§ **文档节选**:
____________________

NiN

Concept and Principle

全连接层的问题：
- 全连接层参数比卷积层的参数多很多，导致很多的内存（显存）及计算带宽占用
- 全连接层容易带来过拟合
NiN思想：完全不要全连接层
NiN块：
- 一个卷积层后跟两个起到全连接层的作用的卷积层
- 起到全连接层的作用的卷积层为1x1步幅为1无填充的卷积层
NiN架构
- 无全连接层
- 交替使用NiN块和步幅为2的最大池化层
- 最后使用全局平均池化层得到输出（通道数是类别数）

Implementation

import torch
from torch import nn,optim

class NiNBlock(nn.Module):
    def __init__(
        self,in_channels,out_channels,
        kernel_size,stride,padding
    ):
        super().__init__()
        self.conv=nn.Conv2d(
            in_channels,out_channels,kernel_size,
            stride=stride,padding=padding
        )
        self.f1=nn.Conv2d(out_channels,out_channels,1)
        self.f2=nn.Conv2d(out_channels,out_channels,1)
        self.relu=nn.ReLU()

    def forward(self,x):
        x=self.relu(self.conv(x))
        x=self.relu(self.f1(x))
        x=self.relu(self.f2(x))
        return x

nin_net=nn.Sequential(
    NiNBlock(1,96,11,4,0),
    nn.MaxPool2d(3,stride=2),
    NiNBlock(96,256,5,1,2),
    nn.MaxPool2d(3,stride=2),
    NiNBlock(256,384,3,1,1),
    nn.MaxPool2d(3,stride=2),nn.Dropout(),
    NiNBlock(384,10,3,1,1),
    # 目标输出size为1x1，也就是全局池化
    nn.AdaptiveAvgPool2d(1),
    nn.Flatten()
)

loss_f=nn.CrossEntropyLoss()
opt=optim.Adam(nin_net.parameters())

import d2l

train_iter,test_iter=d2l.load_data_fashion_mnist(128,resize=224)

# d2l.train(
#     10,loss_f,opt,nin_net,train_iter,
#     device=torch.device("cuda:0"),
#     save_name="NIN"
# )
d2l.evaluate(
    nin_net,test_iter,loss_f,
    "D:/code/machine_learning/limu_d2l/params/NIN_5",
    device=torch.device("cuda:0")
)

____________________

§ **给定数据**:
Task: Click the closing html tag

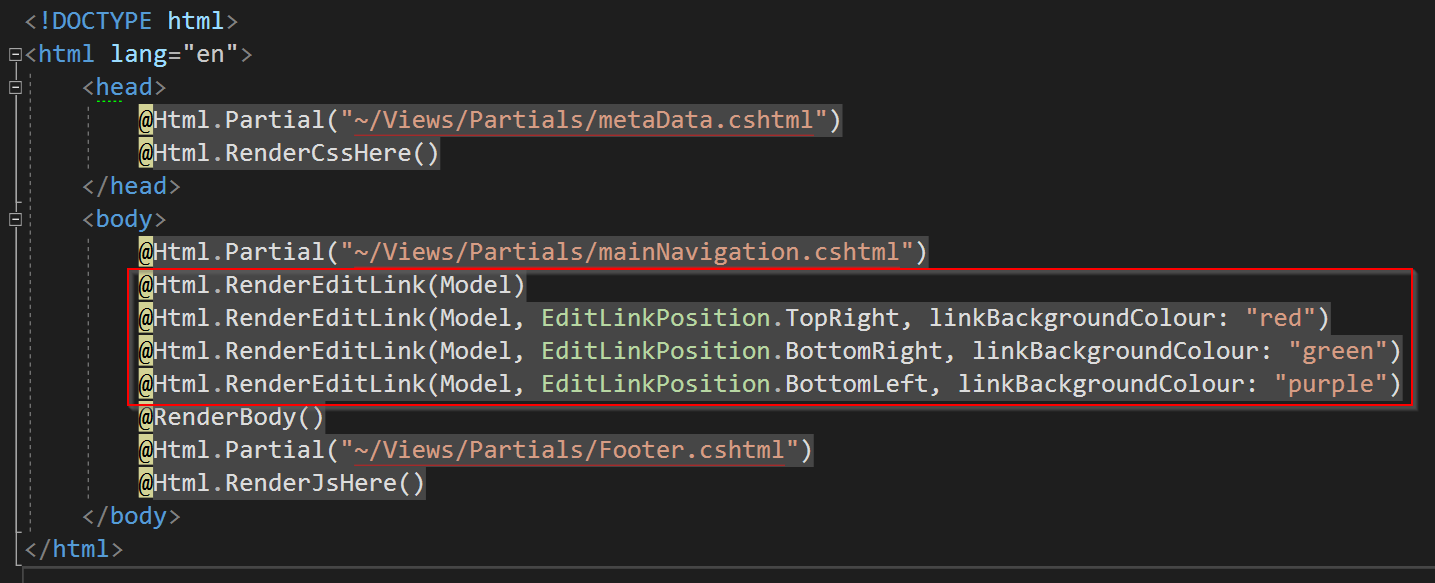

____________________

§ **请完成以下**:
A - 根据NiN文档，NiN块中起全连接层作用的卷积层有什么规格？
B - 请将NiN文档中从“self.f1=nn.Conv2d(out_channels,out_channels,1)”到“x=self.relu(self.conv(x))”的这一段原样抄录下来。
C - 判断下列说法是否与NiN文档相符，每条答“是”或“否”，并原文引用起决定作用的字句：(i) NiN架构交替使用NiN块和步幅为2的最大池化层；(ii) NiN架构最后通过全连接层得到输出；(iii) 全连接层容易带来过拟合。

§ **答复**:
A - 1x1、步幅为1、无填充的卷积层。

B -
self.f1=nn.Conv2d(out_channels,out_channels,1)
        self.f2=nn.Conv2d(out_channels,out_channels,1)
        self.relu=nn.ReLU()

    def forward(self,x):
        x=self.relu(self.conv(x))

C -
(i) 是：“交替使用NiN块和步幅为2的最大池化层”
(ii) 否：“最后使用全局平均池化层得到输出（通道数是类别数）”
(iii) 是：“全连接层容易带来过拟合”